Mathieu Kassovitz has little time for the rarefied air of the French arthouse. He called his first short 'Fierrot Le Pou' as a two fingers to Goddard's 'Pierrot Le Fou', he has defended Stephen Spielberg from the tut tuts of older auteurs, told journalists he wants his films to do well overseas and now he's ruffled feathers once again by directing a thriller with American pacing and sensibilities.
Police commander Pierre Niémans (Reno) travels from Paris to Guernon, a University town in the French Alps to investigate the death of a college librarian. The victim was found strung up on a rock face, but Niémans finds the academic community unmoved by the murder and is forced to seek assistance from the mountaineer (Fares) who discovered the body.
Some 300 kilometres away in a sleepy backwater called Sarzac, Lieutenant Max Kerkerian (Cassel) has a far more clock-watching case on his hands. The grave of a young girl who died in 1981 has been desecrated and on the same night her former school burgled. At first it seems that nothing was taken in the break-in, but Kerkerian discovers that the girl's school records are missing and the trail leads all the way to Guernon.
Based on Jean-Christophe Grange's 1998 bestseller 'Les Rivières Pourpres', 'The Crimson Rivers' was a major success at the French box office but is more a curiosity than triumph for a director who shot to fame with his gritty urban drama 'La Haine'.
The first hour is exquisite as Kassovitz divides screen time between the separate investigations of Niémans and Kerkerian, the bloody aftermath in Guernon brilliantly offset by the dull plod of the Sarzac beat. As Niémans attempts to figure out why someone would hack the hands and gouge the eyes of a bookworm, Kerkerian literally stumbles on his own case for want of something better to do, only to find that what should be routine is anything but. The atmosphere is dark and heady - recalling David Fincher's 'Se7en' -and as you realise that both men are coming at the same case from different angles, you know that things can only end badly.

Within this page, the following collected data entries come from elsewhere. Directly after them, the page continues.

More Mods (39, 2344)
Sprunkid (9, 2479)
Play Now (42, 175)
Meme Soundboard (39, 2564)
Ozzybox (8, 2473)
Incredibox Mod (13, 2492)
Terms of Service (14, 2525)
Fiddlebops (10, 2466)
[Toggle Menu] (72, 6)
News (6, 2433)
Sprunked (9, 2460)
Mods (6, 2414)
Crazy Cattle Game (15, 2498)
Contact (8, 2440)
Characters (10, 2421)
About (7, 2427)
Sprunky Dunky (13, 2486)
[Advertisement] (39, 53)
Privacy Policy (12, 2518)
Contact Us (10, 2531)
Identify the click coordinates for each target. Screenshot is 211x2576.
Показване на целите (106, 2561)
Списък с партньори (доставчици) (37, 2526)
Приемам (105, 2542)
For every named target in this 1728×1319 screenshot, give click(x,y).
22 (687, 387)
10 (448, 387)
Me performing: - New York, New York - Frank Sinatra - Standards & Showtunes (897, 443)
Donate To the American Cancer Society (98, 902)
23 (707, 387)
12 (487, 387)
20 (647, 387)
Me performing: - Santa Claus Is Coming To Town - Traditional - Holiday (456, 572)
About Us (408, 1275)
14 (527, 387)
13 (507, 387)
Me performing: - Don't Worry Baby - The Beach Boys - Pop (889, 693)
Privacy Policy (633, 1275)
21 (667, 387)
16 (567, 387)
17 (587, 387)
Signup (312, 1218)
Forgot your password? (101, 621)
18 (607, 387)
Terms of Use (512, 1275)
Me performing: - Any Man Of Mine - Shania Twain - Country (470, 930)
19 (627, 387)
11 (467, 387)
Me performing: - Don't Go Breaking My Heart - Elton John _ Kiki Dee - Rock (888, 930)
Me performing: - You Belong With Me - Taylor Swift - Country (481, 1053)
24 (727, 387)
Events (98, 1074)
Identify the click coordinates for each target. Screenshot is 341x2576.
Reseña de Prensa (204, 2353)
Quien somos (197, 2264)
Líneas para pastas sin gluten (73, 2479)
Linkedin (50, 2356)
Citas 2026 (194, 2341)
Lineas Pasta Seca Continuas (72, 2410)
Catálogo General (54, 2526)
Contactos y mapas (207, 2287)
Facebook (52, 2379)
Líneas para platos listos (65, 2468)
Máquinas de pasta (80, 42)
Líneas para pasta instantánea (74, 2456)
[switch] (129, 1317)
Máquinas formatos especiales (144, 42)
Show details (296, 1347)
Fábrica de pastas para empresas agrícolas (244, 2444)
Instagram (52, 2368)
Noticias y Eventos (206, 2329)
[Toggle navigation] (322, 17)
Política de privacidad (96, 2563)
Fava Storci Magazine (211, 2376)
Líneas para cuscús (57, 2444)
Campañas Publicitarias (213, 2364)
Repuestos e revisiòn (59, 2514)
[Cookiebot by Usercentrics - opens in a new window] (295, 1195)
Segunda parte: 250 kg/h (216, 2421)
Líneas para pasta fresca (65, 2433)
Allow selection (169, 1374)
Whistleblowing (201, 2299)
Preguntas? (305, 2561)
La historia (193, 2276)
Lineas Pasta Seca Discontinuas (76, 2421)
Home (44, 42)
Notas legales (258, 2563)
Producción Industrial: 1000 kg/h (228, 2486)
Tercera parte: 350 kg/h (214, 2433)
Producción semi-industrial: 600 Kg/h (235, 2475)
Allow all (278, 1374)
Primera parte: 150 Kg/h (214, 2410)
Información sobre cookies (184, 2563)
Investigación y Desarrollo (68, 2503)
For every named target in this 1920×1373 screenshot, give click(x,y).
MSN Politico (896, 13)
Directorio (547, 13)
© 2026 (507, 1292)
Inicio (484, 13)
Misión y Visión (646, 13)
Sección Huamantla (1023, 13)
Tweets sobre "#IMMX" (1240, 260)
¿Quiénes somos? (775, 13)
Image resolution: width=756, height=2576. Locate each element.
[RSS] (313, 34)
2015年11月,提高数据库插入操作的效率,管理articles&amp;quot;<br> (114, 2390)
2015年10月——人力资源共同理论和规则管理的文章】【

The plot unravels however, when Niémans and Kerkerian team up. Grangé's book is a deep, complex police thriller and Kassovitz cannot do it justice in the space of 105 minutes. Once the action moves solely to Guernon the director puts his foot to the floor, powering ahead to the finish but undoing much of the tension he built up in the previous hour. There's no need for it: he has the viewer cowering in the seat and had no problem adding 20 minutes to flesh out the intricacies of the plot.
There are some superb set pieces and the cinematography is stunning, but when the ending arrives there are too many loopholes. Leaving you to wonder how Grangé ( who also scripted the film) could allow his book to be glossed over onscreen.
Both Reno and Cassel are superb as the dour expert and young hothead but you can't help feeling that Kassovitz had the chance to make a truly terrifying, downbeat masterpiece but ended up instead with a film more likely to make scratch your head than bite your nails all the way home.